Grève chez SFR : chronique d’un désastre annoncé

Les salariés de SFR se mettent en grève aujourd’hui pour dénoncer les milliers de suppression de postes à venir dans l’entreprise.

Pauline Graulle  • 31 août 2016 abonné·es
Grève chez SFR : chronique d’un désastre annoncé
© Photo : Geoffroy Van der Hasselt/AFP

« Il n’y aura aucun licenciement sec chez SFR entre 2014 et 2019 », a voulu rassurer, sur France Inter ce matin, le PDG de l’opérateur. Pas de licenciements, peut-être, mais des suppressions de postes, c’est certain. Les salariés, qui ont entamé une grève ce mardi 6 septembre, l’ont bien compris.

Reste à savoir précisément de combien de postes Patrick Drahi, l’acquéreur de SFR en 2015, voudra se débarrasser. En déclarant, au mois de juin depuis New York, qu’il y avait « trop de salariés » dans l’entreprise, l’homme d’affaires avait annoncé la couleur. Selon la CGT et SUD, 5 000 emplois pourraient disparaître. Sans parler des milliers de sous-traitants…Même la très mesurée CFE-CGC pronostique une « effrayante hécatombe » et s’est jointe à l’appel à la grève organisée aujourd’hui chez SFR. Seule la CFDT réserve pour l’instant son jugement. Dans l’attente d’un miracle ?

Un tiers des effectifs

L’histoire a tout du désastre annoncé. En 2012, l’arrivée du 4e opérateur, Free, a converti le marché jadis florissant des télécoms au low cost mortifère. Au menu, un impitoyable dumping social et la chute des investissements. Résultat, ni la fibre ni la 4G n’apparaissent désormais comme des relais de croissance suffisants pour les actionnaires surpuissants du secteur. Notamment pour le milliardaire Patrick Drahi, qui doit rembourser les dettes contractées par sa société Altice.
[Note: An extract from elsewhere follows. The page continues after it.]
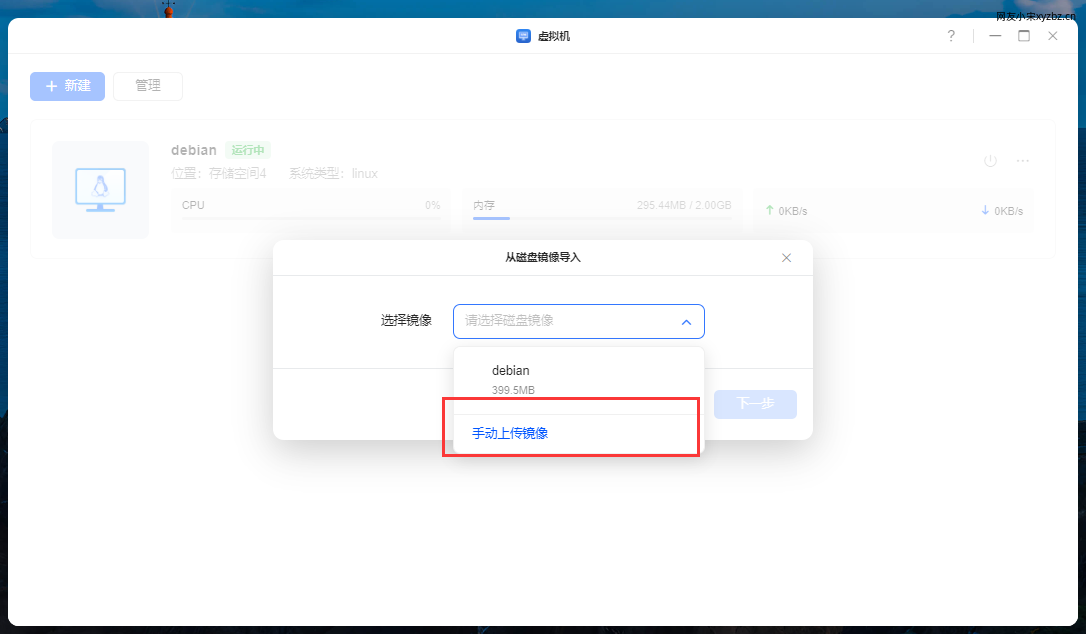Click the debian virtual machine name
The width and height of the screenshot is (1086, 634).
(x=194, y=150)

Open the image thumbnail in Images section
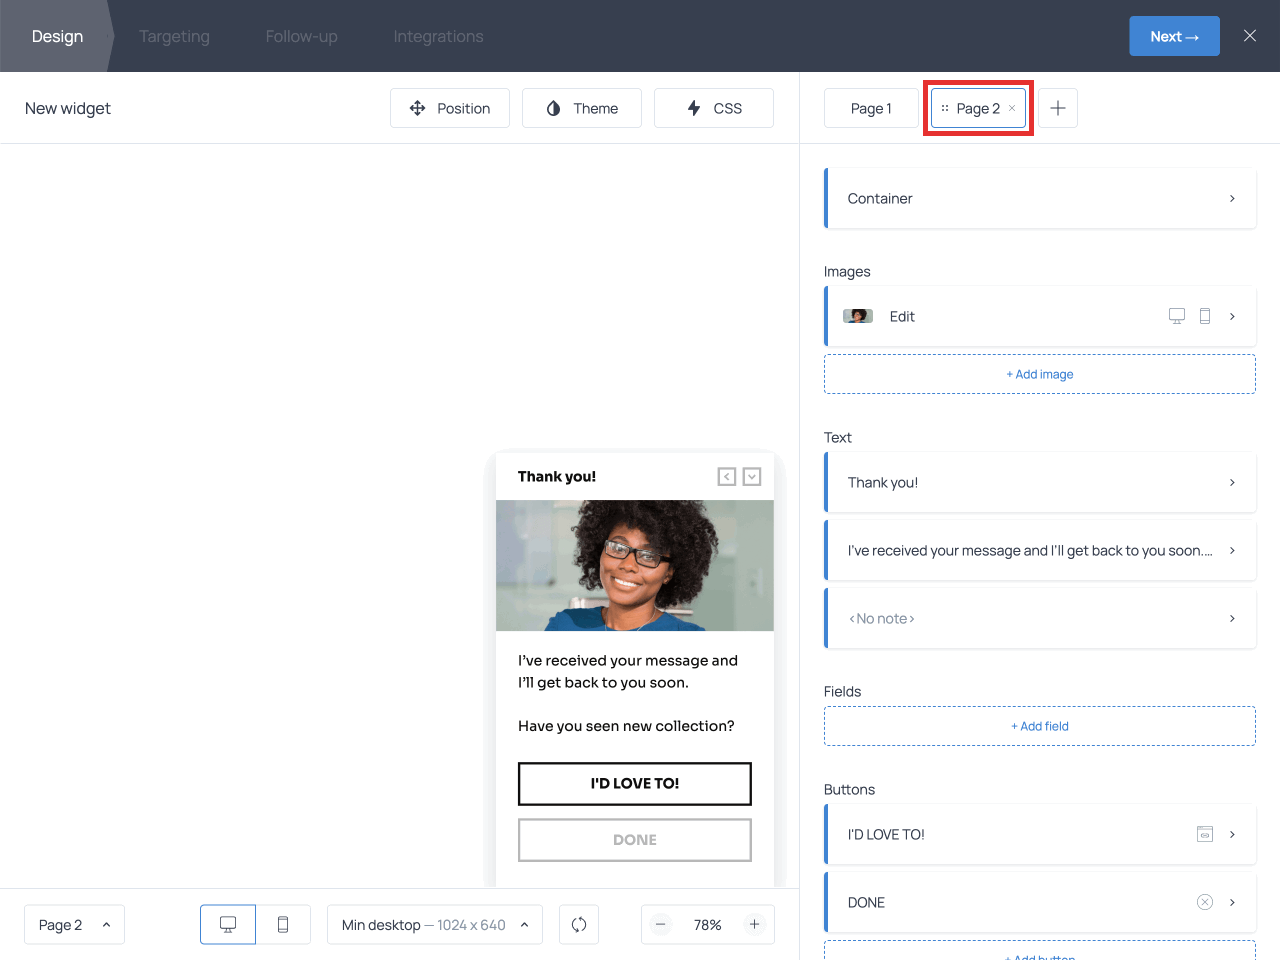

Alors c’est la purge. Suppression des RTT chez Bouygues et de postes chez SFR. La saignée continue aussi chez Orange, où 7 000 départs par an sont prévus jusqu’en 2020. « Le problème, c’est que l’autorité de la concurrence et le ministère, qui ne comprennent rien aux enjeux, ont validé l’attribution des licences 4G sans demander aucune garantie sur l’emploi », explique Sébastien Crozier, président CFE-CGC Orange. Quant à la promesse de « Drahicula » (gentil surnom donné par ses ouailles) de ne pas toucher à la masse salariale de SFR Group avant l’été 2017, elle a fait long feu.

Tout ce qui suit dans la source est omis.